“Guerra” nella notte di venerdì al carcere di Trikala, da dove, dopo uno scambio feroce di colpi di fucile, sono riusciti a fuggire undici uomini.

Tutto è iniziato poco dopo le 20:30, quando dieci detenuti a lungo termine, che si trovavano nella sezione C del carcere, hanno tagliato le ringhiere, sono saliti sul tetto e hanno cominciato a sparare contro la polizia penitenziaria. Contemporaneamente, alcune persone che si trovavano dentro una macchina parcheggiata fuori dal carcere, sparavano contro i guardiani esterni con i kalashnikov.

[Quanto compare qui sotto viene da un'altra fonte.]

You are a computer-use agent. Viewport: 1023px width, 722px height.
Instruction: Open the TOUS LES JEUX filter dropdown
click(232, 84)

È seguito uno scambio di spari, il cui risultato è stato il ferimento di tre ufficiali della penitenziaria. Uno di questi, di 40 anni, è stato ricoverato in terapia intensiva all’ospedale di Trikala.

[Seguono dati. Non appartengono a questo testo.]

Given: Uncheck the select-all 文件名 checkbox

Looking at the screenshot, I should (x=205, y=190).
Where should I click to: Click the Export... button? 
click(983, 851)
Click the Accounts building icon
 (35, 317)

Come ha annunciato il ministero della Giustizia, undici detenuti, tutti condannati per furti e rapine, sono riusciti a fuggire.

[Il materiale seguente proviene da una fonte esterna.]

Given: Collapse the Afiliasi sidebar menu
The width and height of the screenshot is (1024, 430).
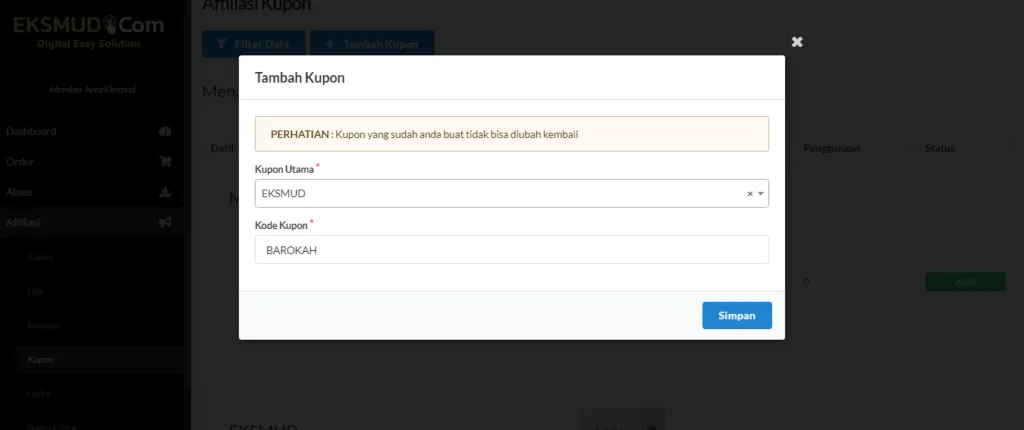Looking at the screenshot, I should click(23, 222).
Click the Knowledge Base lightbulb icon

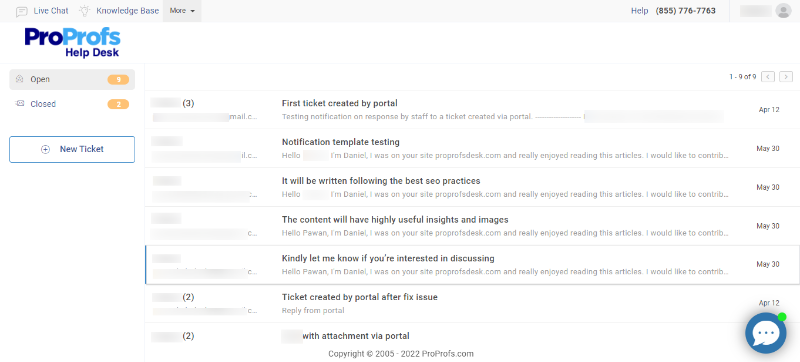[x=84, y=11]
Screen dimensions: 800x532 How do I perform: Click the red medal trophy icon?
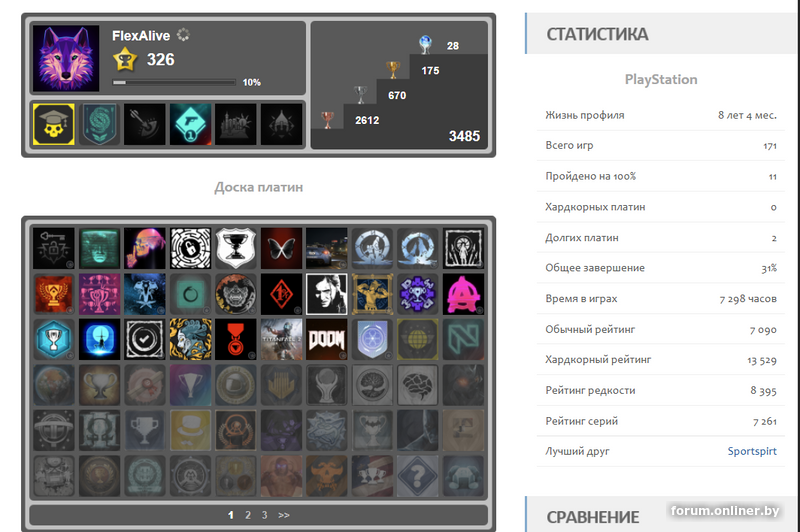click(236, 339)
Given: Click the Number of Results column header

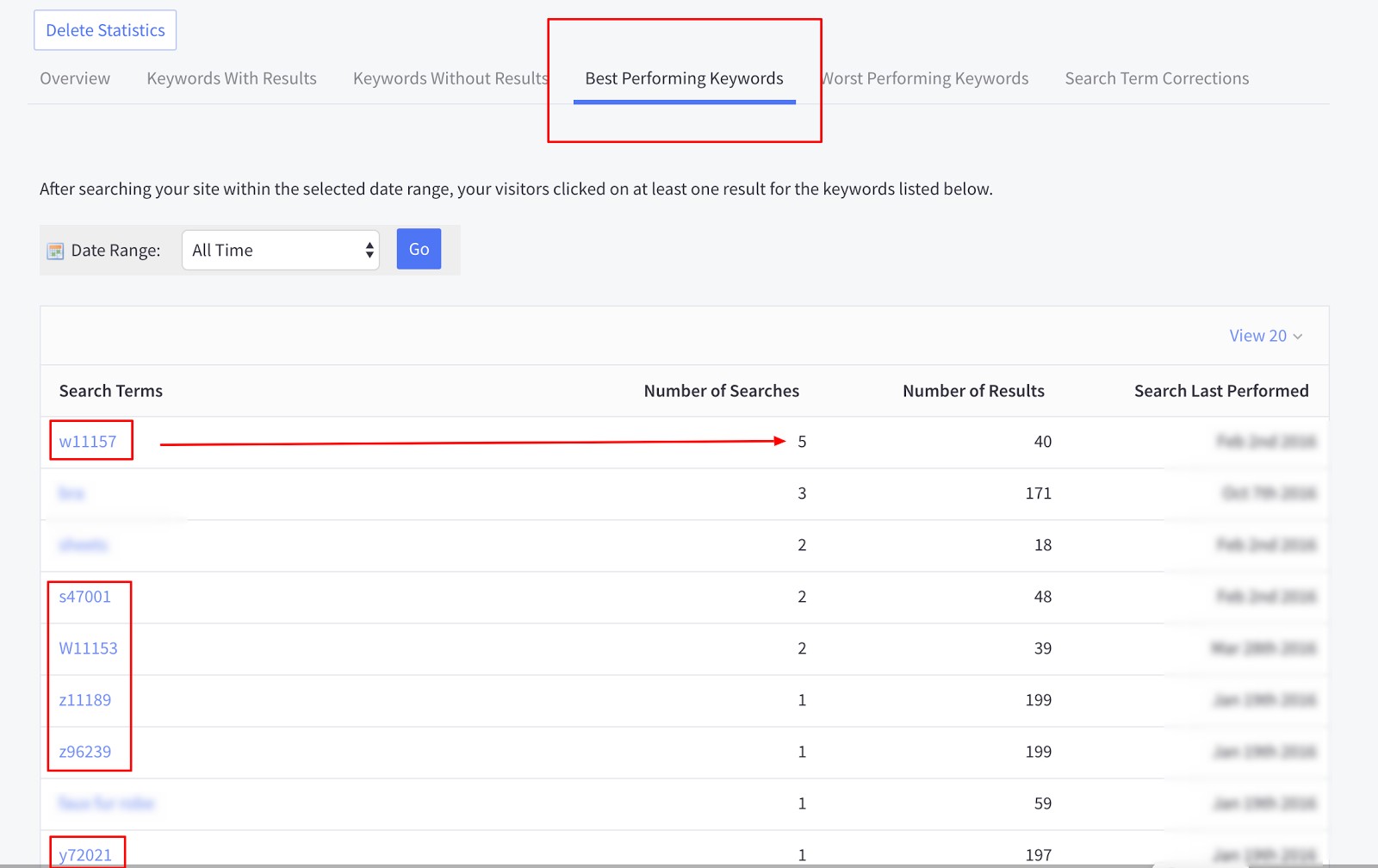Looking at the screenshot, I should point(973,391).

È la seconda volta in poche settimane che il carcere di Trikala finisce al centro della cronaca. A fine febbraio, Panayotis Vlastos aveva tentato di fuggire con un elicottero. I tentativi del recluso, condannato a molti anni di carcere, non hanno avuto un buon esito. Oggi Vlastos è detenuto nella Prima Sezione.